WHAT THE TASK REQUIRES: Update the part of the records that opens with the line containing "Image resolution: width=1040" and closes with the line containing "Looking at the screenshot, I should click(915, 76)." by replacing "Previous help topic" with "Next help topic", leaving everything else unchanged. Give only those lines, and leave the pictures out.

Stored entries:
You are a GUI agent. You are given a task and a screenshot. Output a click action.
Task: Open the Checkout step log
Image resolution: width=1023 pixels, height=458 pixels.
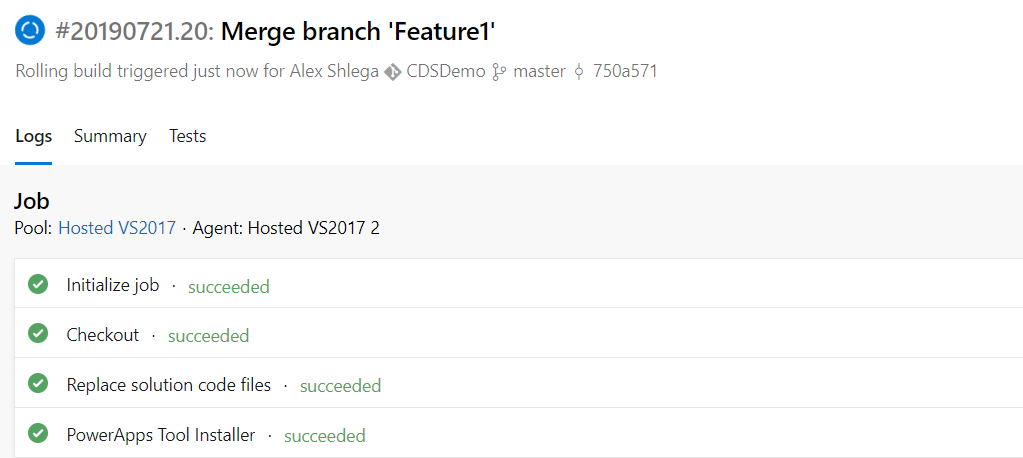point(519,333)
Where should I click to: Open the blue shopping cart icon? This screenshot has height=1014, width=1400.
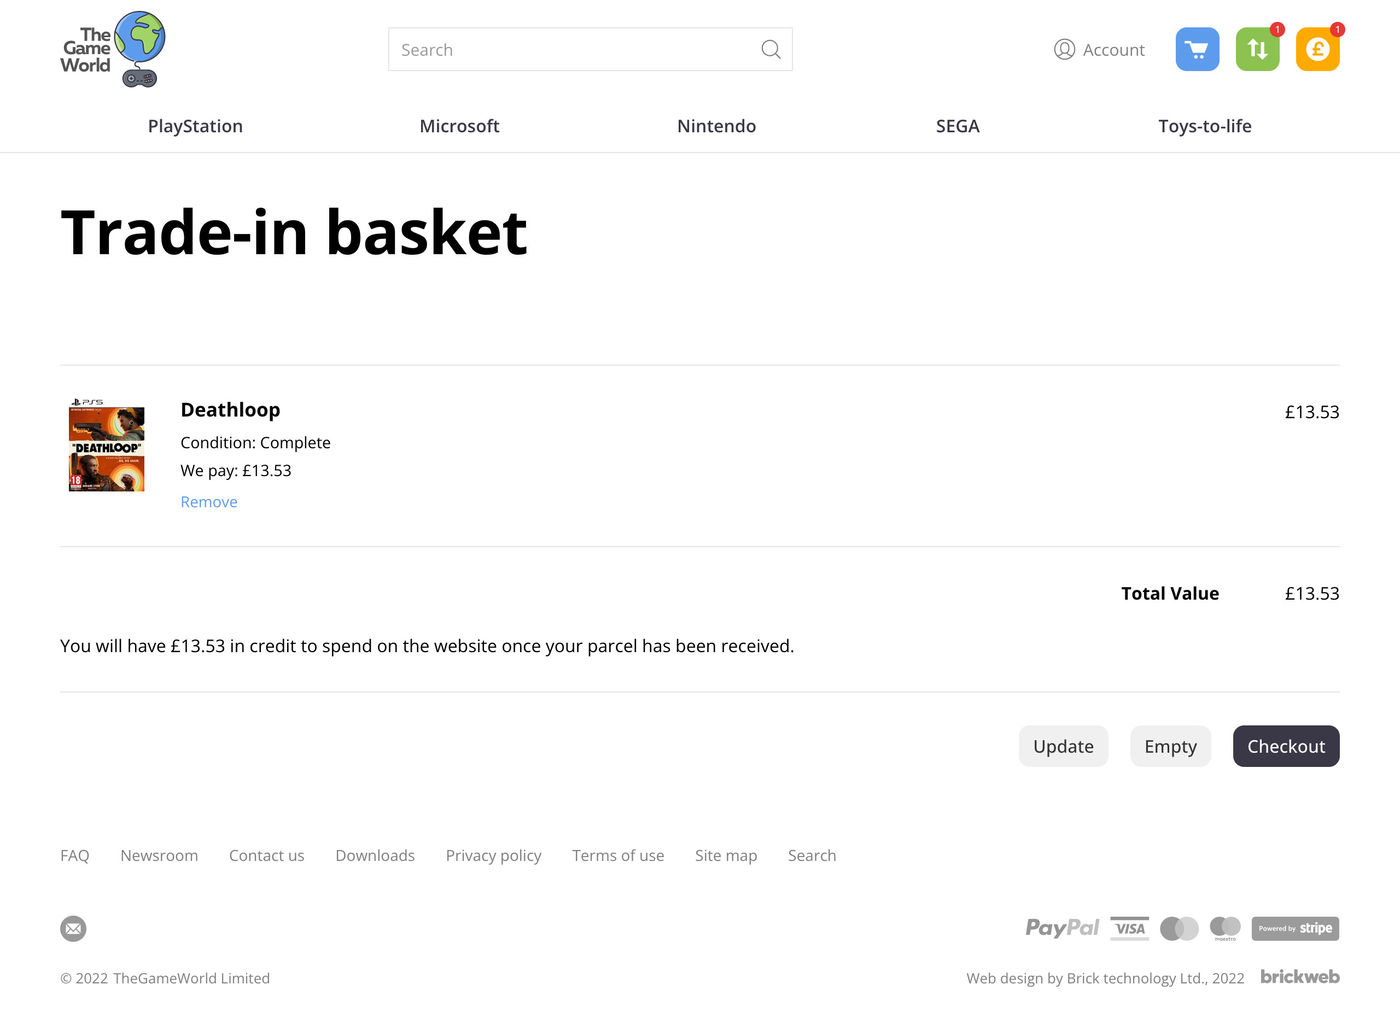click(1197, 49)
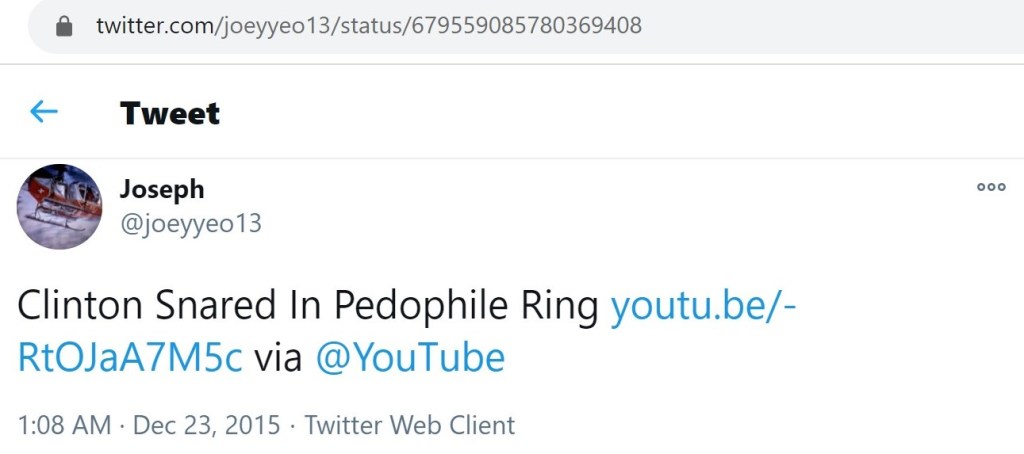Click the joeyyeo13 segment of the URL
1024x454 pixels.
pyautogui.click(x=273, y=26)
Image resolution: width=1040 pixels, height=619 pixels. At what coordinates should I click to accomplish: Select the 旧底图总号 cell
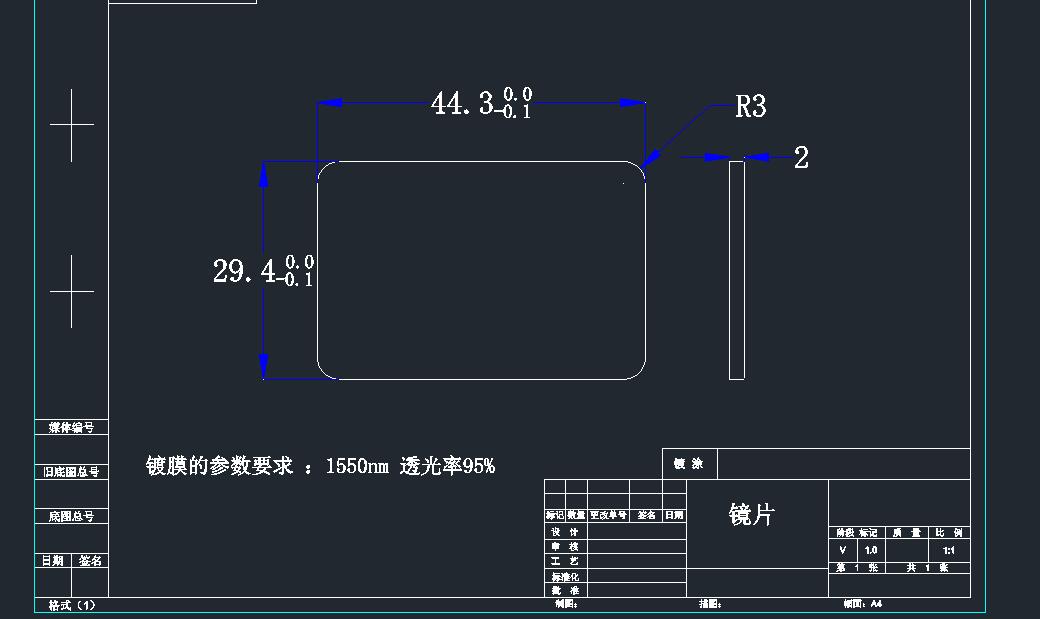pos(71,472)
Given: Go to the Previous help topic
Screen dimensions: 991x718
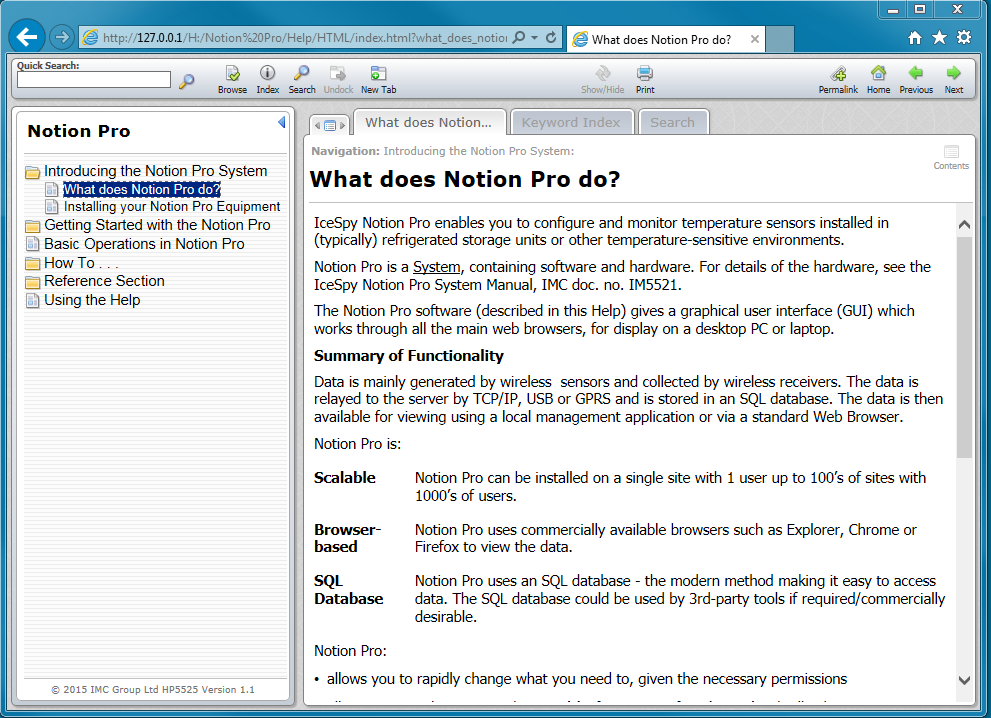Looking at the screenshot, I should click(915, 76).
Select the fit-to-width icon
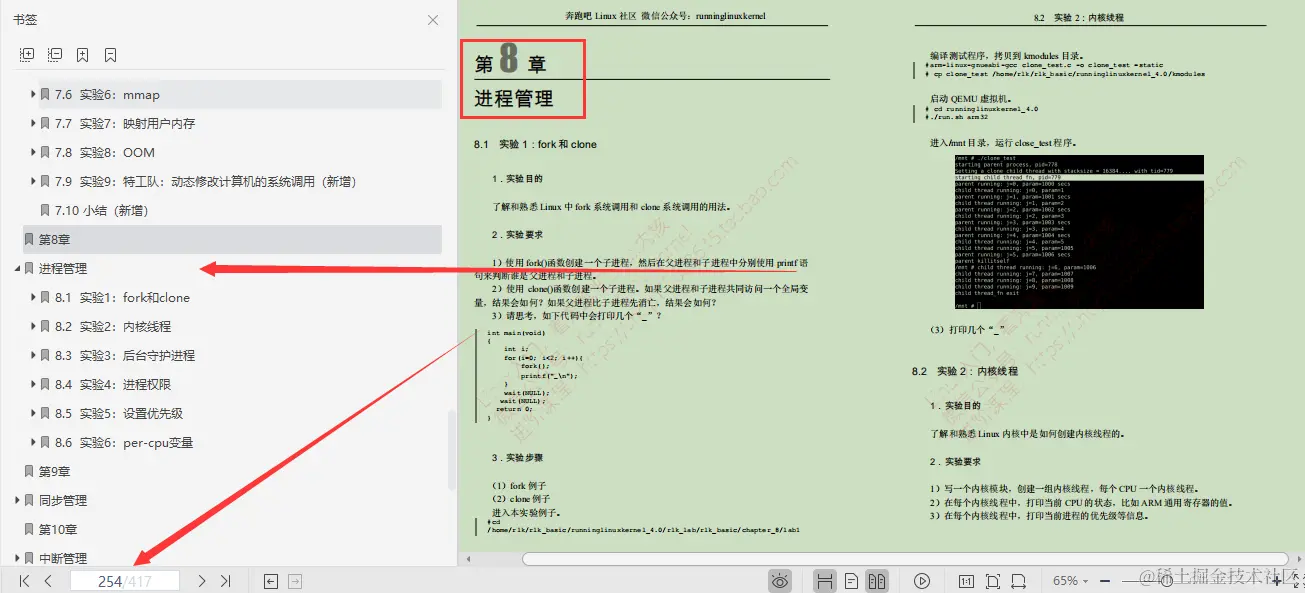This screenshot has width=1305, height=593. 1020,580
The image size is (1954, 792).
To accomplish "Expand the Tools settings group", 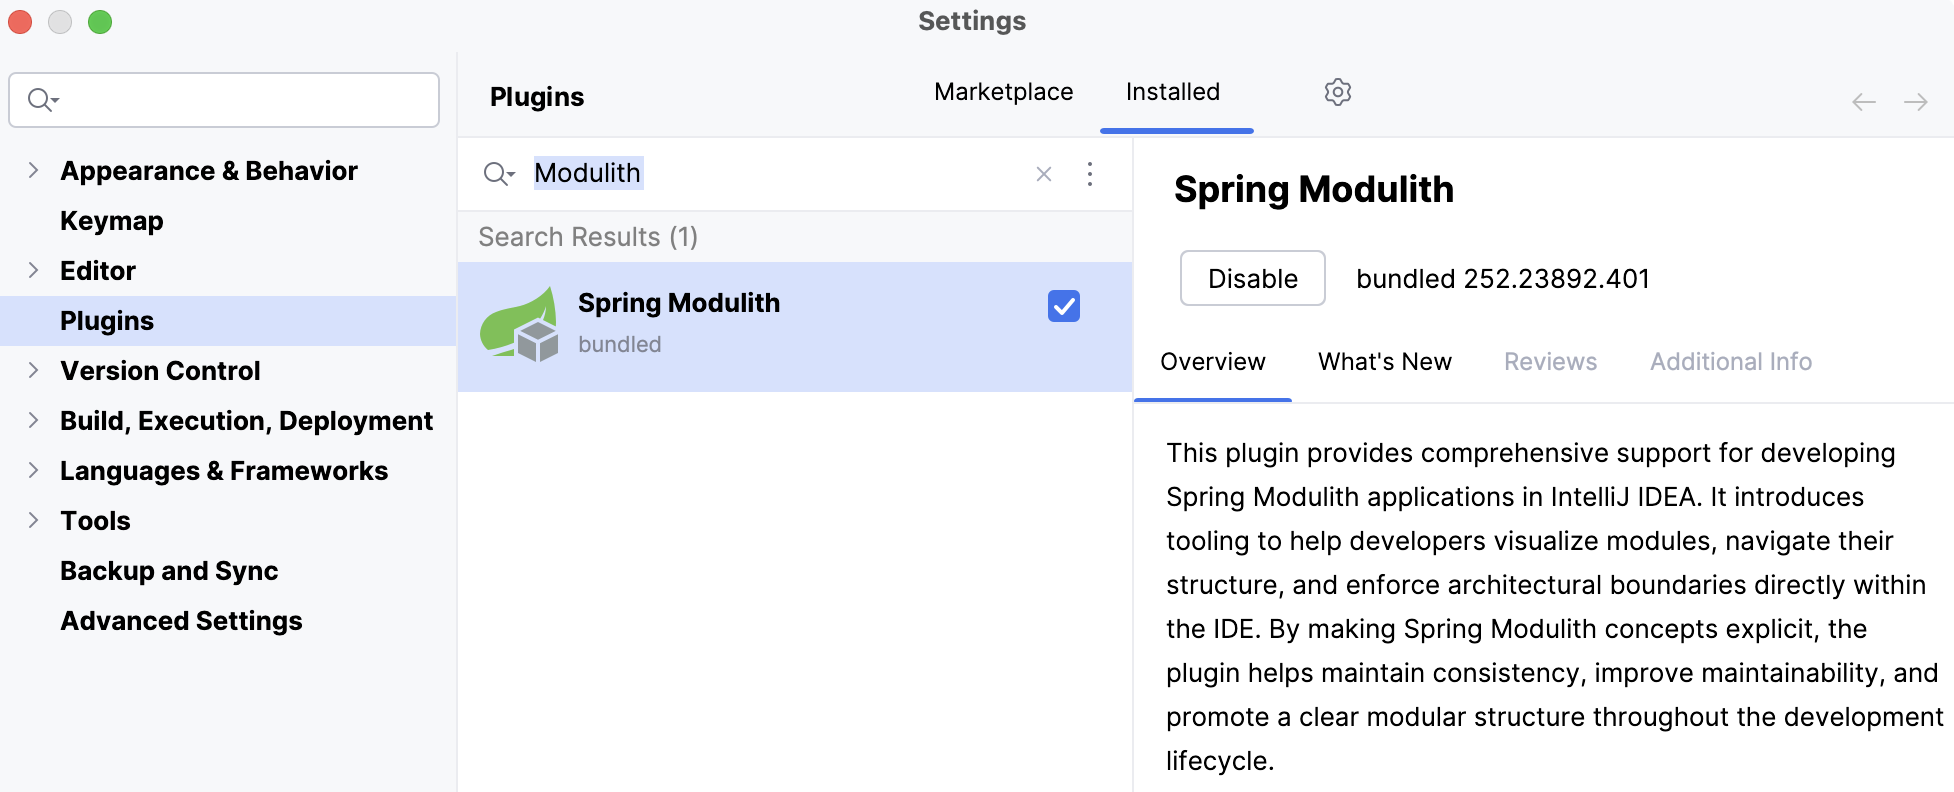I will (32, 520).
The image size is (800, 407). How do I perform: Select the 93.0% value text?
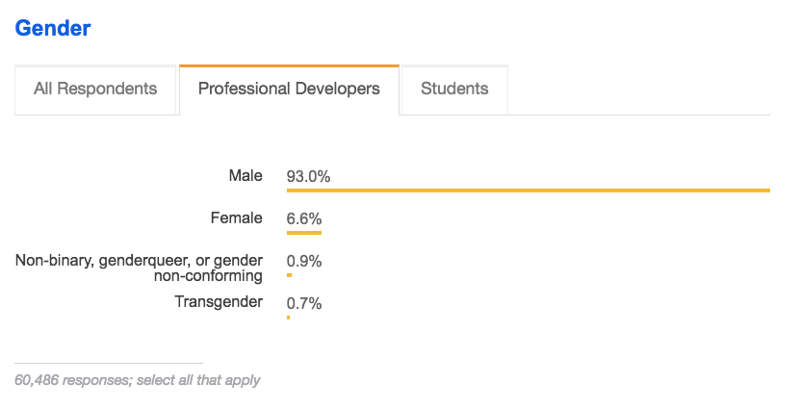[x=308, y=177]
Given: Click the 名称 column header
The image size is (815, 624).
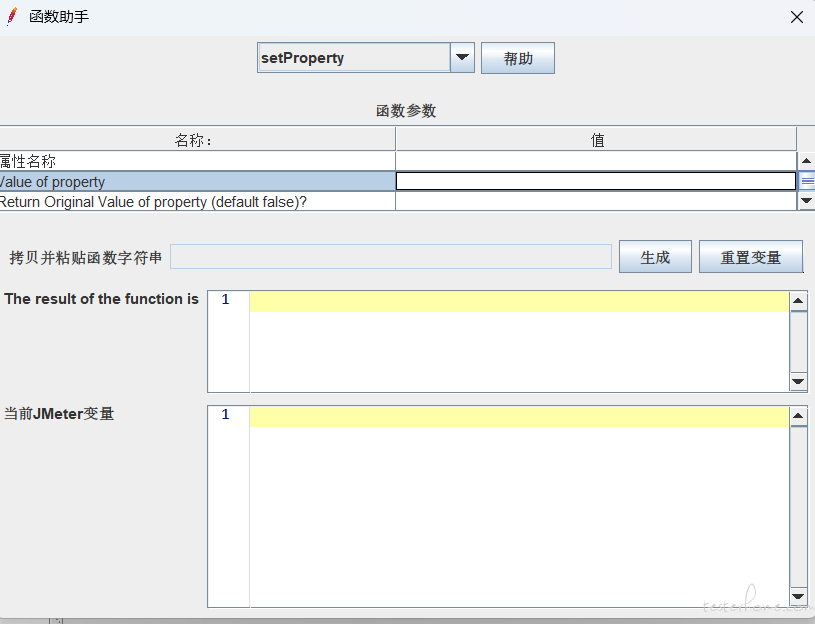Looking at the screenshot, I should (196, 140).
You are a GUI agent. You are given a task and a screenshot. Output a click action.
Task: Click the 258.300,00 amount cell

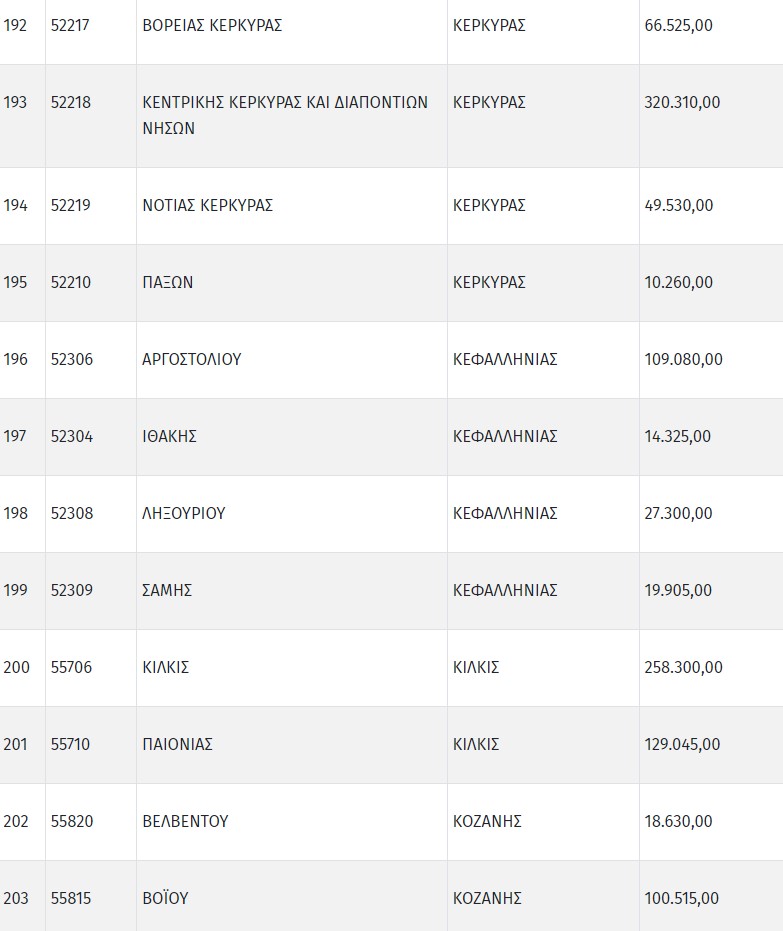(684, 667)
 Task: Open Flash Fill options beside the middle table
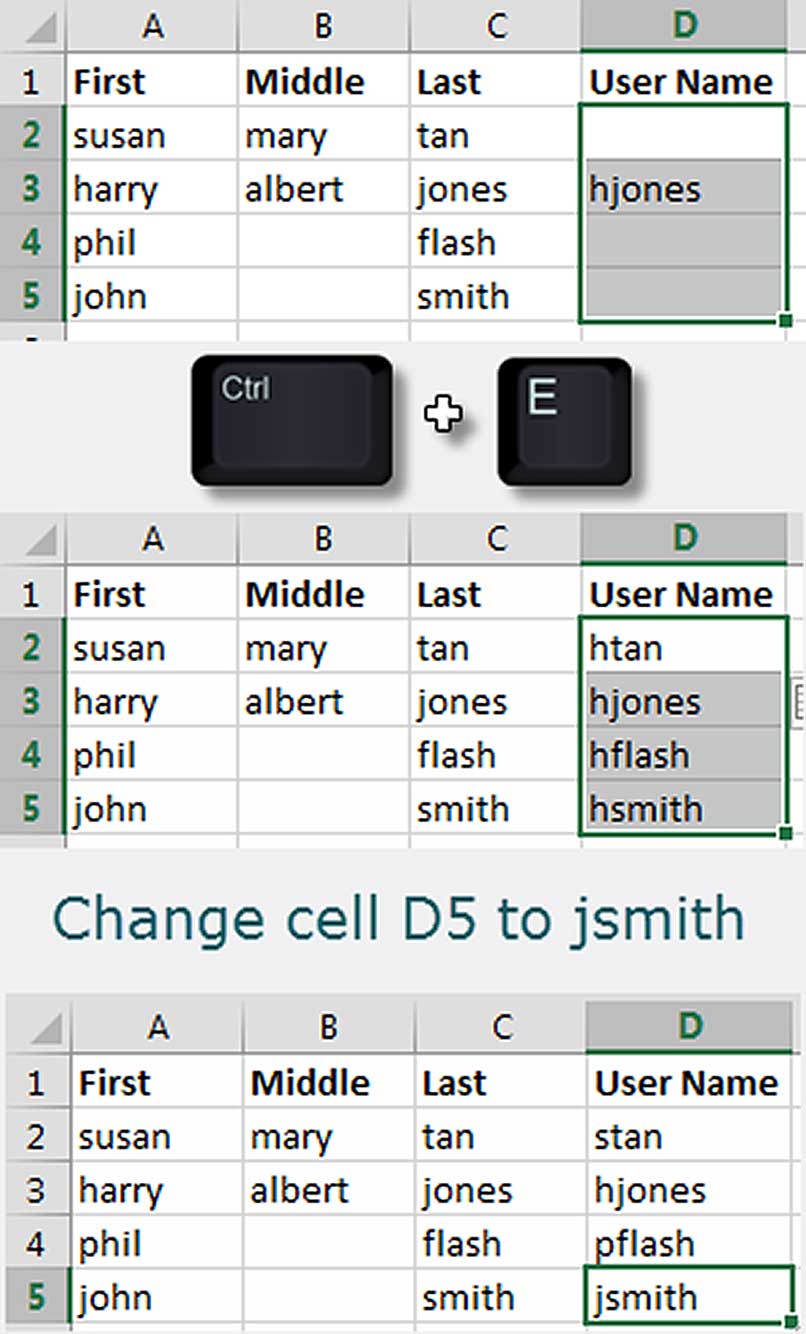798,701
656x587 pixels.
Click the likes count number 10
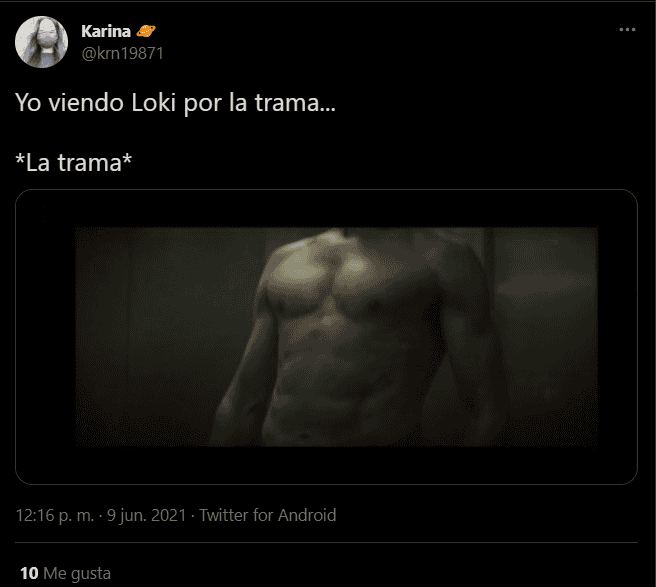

WRITTEN SOLUTION:
Image resolution: width=1040 pixels, height=619 pixels. At what coordinates should I click to accomplish: Select the 旧底图总号 cell
pos(71,472)
Given: Go to the Next help topic
Screen dimensions: 991x718
Looking at the screenshot, I should click(915, 76).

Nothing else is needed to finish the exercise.